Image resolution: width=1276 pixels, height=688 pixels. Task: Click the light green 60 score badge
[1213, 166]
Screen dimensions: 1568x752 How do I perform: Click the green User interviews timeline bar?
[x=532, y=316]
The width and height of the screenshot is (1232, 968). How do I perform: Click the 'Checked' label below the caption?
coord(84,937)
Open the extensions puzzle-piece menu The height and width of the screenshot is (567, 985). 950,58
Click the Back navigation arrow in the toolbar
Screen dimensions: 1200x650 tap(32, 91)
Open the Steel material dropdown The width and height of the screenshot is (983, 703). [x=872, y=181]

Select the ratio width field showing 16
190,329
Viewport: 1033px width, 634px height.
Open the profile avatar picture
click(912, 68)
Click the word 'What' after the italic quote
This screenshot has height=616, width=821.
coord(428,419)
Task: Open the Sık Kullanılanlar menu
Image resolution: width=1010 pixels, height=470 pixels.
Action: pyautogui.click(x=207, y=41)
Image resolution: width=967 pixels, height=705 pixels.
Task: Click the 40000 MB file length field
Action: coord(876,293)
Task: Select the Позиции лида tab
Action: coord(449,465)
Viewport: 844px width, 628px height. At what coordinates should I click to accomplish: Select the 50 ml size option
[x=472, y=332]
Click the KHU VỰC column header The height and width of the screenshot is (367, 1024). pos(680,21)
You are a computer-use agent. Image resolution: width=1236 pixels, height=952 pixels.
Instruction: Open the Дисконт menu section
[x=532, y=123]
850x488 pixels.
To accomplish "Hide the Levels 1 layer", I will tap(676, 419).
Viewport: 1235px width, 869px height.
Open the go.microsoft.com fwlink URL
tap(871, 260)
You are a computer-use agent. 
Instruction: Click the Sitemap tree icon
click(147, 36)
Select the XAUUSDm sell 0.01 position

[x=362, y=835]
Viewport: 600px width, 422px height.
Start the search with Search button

---------------

* Your goal *
Starting with the line with "Open the Steel" above and going on through the line with "Task: Open the Sık Kullanılanlar menu", transcribe every line exactly, both ends included, and add nothing.

* Task solution *
Open the Steel material dropdown The width and height of the screenshot is (983, 703). [x=872, y=181]

Select the ratio width field showing 16
190,329
Viewport: 1033px width, 634px height.
Open the profile avatar picture
click(912, 68)
Click the word 'What' after the italic quote
This screenshot has height=616, width=821.
coord(428,419)
Task: Open the Sık Kullanılanlar menu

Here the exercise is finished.